DESeq extract result of lrt for a subset of the samples
1
0
Entering edit mode
md27 • 0
@md27-12921
Last seen 4.4 years ago

Hi,

I'm quite new to R and RNA-seq data analysis. I have been looking through some posts here but did not find an answer to what I was looking for, hope someone could help me here:)

I'm using DESeq2 to analyse RNA-seq data set with 96 samples: 16 different species, 2 types of tissue each (M, L), and 3 biological replicates of each tissue of each species. The gene expression level in one tissue type can be completely different from the other, and they don't have to correlate with each other.  I'm looking to find differentially expressed genes between species, in either of the tissue types.

I have the counts file from Kallisto and imported the data with tximport, then did an lrt test with all the samples together to generate PCA plot. An outline of the code is as follows:

txi.tsv <- tximport(files, type = "kallisto", tx2gene = tx2gene)

dds.int <- DESeqDataSetFromTximport(txi.tsv,
SampleTable,
design = ~ tissue + species + tissue:species)

dds.int <- DESeq(dds.int, test="LRT", reduced = ~tissue + species)

vsd.int <- varianceStabilizingTransformation(dds.int, blind=FALSE)

plotPCA(vsd.int, intgroup=c("species", "tissue"), returnData=TRUE)

One questions is: is this the right way to do it? As I don't expect any correlation of gene expression in one tissue type to the other, but want to see the difference among species in either of the tissue type. In the PCA plot I do see that the tissue cluster together before species, as expected. And I can generate PCA plot for only one type of tissue like:

vsd.m <- vsd.int[ , vsd.int\$tissue == "M"]
plotPCA(vsd.m)

If the analyse above is right, now the main question is: how can extract lrt result for all of the species of one type of tissue only? Before looking into the pairwise comparisons, I want to have a list of all the gene that is differentially expressed in any of the species, with an lrt test p-value. Can I simply extract result from the dds.int above, or do I need to separate the dataset and run each of the tissue type separately?

I hope I described my questions clearly enough and thank you very much for your help!

deseq2 rnaseq lrt • 1.6k views
0
Entering edit mode
@mikelove
Last seen 38 minutes ago
United States

The easiest design would be to combine tissue and species into a new factor variable called group. Then you could compare two species across the same tissue with:

results(dds, contrast=c("group", "speciesXtissueM", "speciesYtissueM"))

See the first code chunk here:

https://bioconductor.org/packages/release/bioc/vignettes/DESeq2/inst/doc/DESeq2.html#interactions

0
Entering edit mode

Hi, Thank you!

I did see this group option and I thought it should do what I wanted. But my problem again is not to compare two species, but all 16 species at once, or at least a subset of them, say 11 species. What would be the contrast or name to call for this?

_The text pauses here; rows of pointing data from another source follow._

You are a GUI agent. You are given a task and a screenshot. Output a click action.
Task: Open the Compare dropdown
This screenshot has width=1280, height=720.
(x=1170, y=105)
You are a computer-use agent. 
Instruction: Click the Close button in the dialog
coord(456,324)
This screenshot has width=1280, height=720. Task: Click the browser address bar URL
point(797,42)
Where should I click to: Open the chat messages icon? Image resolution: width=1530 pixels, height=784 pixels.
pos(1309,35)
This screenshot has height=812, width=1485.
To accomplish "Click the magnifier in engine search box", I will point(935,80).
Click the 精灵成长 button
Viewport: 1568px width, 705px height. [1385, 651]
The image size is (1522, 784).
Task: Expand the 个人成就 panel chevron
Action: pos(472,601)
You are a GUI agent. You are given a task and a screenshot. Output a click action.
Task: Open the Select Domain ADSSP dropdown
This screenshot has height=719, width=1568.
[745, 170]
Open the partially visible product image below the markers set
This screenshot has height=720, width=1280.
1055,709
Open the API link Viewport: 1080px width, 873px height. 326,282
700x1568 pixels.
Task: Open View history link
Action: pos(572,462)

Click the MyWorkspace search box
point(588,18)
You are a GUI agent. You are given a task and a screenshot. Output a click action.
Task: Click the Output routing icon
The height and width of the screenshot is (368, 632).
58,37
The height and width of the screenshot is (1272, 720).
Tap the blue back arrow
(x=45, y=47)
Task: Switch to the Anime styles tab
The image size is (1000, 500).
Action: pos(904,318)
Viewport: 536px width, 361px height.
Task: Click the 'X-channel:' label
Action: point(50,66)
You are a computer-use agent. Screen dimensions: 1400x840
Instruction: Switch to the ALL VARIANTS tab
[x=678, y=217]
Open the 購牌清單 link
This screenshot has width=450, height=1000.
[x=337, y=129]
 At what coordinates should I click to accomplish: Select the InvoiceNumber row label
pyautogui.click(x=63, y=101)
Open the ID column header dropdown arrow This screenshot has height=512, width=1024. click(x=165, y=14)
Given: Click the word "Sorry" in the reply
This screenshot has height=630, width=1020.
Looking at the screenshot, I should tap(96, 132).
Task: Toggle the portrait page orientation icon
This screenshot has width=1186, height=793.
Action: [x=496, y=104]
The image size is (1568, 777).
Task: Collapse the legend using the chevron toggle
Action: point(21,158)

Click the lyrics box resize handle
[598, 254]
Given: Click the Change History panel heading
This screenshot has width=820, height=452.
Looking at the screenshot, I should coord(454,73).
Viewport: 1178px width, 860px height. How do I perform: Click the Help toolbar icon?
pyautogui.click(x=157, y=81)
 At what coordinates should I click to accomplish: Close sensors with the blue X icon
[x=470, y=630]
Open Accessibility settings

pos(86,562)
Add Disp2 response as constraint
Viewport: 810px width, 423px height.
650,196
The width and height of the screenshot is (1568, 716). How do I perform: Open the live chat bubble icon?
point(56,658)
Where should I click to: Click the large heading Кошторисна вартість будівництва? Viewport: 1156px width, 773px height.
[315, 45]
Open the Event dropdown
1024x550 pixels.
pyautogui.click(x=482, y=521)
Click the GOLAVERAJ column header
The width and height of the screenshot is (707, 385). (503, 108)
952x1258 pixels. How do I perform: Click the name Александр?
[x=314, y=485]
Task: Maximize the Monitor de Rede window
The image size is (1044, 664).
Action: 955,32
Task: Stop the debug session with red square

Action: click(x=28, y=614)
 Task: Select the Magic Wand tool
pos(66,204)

And Should I use this group option instead of

design = ~ tissue + species + tissue:species

for lrt from the beginning? Will the code something like

design = ~ tissue + species + group

reduced = ~ tissue + species?

Sorry I'm still quite confused, please bear with me...

0
Entering edit mode

Would you say your goal is to find genes in which there is differential expression across species (so at least one species different than the others)? And to have one test result table like this for one tissue, and another result table for the other tissue?

0
Entering edit mode

Yes I thought so as a first step, it's not the final goal but I thought this should be easily done (maybe I'm wrong about it).

Maybe I could do it the other way round: could I just do the pairwise comparison as you suggested, and get a list of genes differentially expressed between each combination of two species, and the collection of all the genes at least in one of the pairwise comparison would be similar to using lrt for all species together? I imagine these will not be exactly the same due to the manually set cut-off pval, but should be similar?

0
Entering edit mode

You can construct model matrices to make these into likelihood ratio tests. If you do:

mm <- model.matrix(~ tissue + tissue:species, colData(dds))

You will have a model matrix with differences across tissue, and then also, for each tissue, potential species-specific differences. This matrix will be passed to the 'full' argument of DESeq(), as it specifies the full model.

Say for tissue M, if you remove all the columns in mm which are named "tissueM.speciesX" for all the different species X, and then you can use that model matrix for the 'reduced' argument to DESeq(), and specify test="LRT". This will be a test for any species differences in tissue M. The null hypothesis for this test is that any species differences, if they exist, are in tissue L.

0
Entering edit mode

Thank you so much! I didn't know anything like this before. Will try it out!

Thank you for all your contributions to the community Michael!